Don was born like all other baby skinks. Well ... most. His birth was not unusual, per se, though he did cause his mother much grief during the term she had carried him. How she knew it was himself, and not some of his other siblings which she had carried during the same gestation period, he had never been able to discern. Since they were of an oviparous branch of the skink family, his mother would have laid a clutch of eggs, no live-birth recognition to give him away, specifically. But she had always insisted, singling him out as the malcontent. Personally, he had always blamed his mother for cursing the egg he had hatched from. During his time of confinement, he would have sworn his egg was haunted. When the time came, he wasted none of it tearing his way out of that egg and the bad dreams he had suffered therein. He would have liked to investigate further the 'mystery of the haunted egg' but another skink accidentally ate it shortly upon his departure. Then tried to eat him, also by accident, the other skink assured him.
But he was alive and, well, almost well. Seemingly completely healthy but for a bum rear leg. Another mark of his trouble-making infamy in his mother's eyes. She was forced to have him fitted with some braces early on in an effort to straighten out the leg. She would have taken him to one of the better robin or crayfish doctors, but at his age his mother reckoned he would have tempted them as nothing more than a free meal. So she took him to Dr. Fez Salamander instead, who completely understood his mother's predicament saying, 'Never trust a robin before a year is out, and never ever trust a crayfish.' At any rate, if he turned out to be only slightly more emotionally well-balanced than his leg was crooked to the rest of his body, why, then he was going to turn out all right.
Don had numerous siblings, fifteen or sixteen, he always lost count, but it must have been an odd number because he was directly in the middle. If he could ever uncover who the 'lost' sibling was, or who was being counted twice, it would've answered many questions. They were a picture of relatively contented familial bliss that only the unfortunately childless, or the miscreant, could be envious of.
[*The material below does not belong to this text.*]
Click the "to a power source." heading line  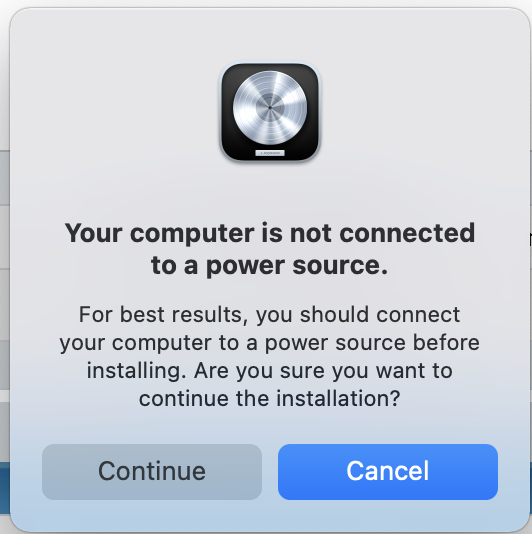click(x=270, y=265)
Don Yawn grew up in this family, in a very normal home, on a very modest log, located in a very pleasant wood, that was situated in a most pleasing land. The most pleasing of all, it had to be, it was always said to be this, and so it seemed to Don.
When Don was still a child, he looked up to his older brothers, as most younger brothers do. But especially so to his, who were always doing neat things. Things which had no end of interest for Don. Whatever his brothers did, Don also wanted to do. Especially when it came to collecting things. His brothers were great collectors. They would amass great collections of (mostly) rubbish: discarded shotgun shells, beer cans which they would turn into a club house, popsicle sticks, all manner of strange and interesting things.
Now, Don’s sisters, especially those younger than he, tended to look up to him, as is only natural. If he was crowded out by his elder brothers, then Don was not the one crowded out with his younger sisters. And this pleased Don, for just as he played tag-along with his brother, now he had someone to tag-along with him.
But for all that, they might have liked to do girlish things from time to time; mysteriously drifting off, all of a sudden, on some feminine whim to do whatever they did. He had seen and heard enough in his young life of older brothers picking on their younger siblings, and just as his older brothers were not excessively cruel to him, then neither would he be to his little baby sisters.
Don especially liked to engage them in games that he could win. Which counted for almost any game or activity, and he played it to a hilt. The only time they ever came out ahead was when their older brothers came around and stepped in to try and even the playing field. At times this seemed to distress Don. But he could always manage to shrug it off, in the end only holding a slight grudge towards his sibling rivals.
Don Yawn's school days were fairly uneventful, if one considers the routine struggles of growing up amid peer socialization as nothing worthy of note.

The End, thus far...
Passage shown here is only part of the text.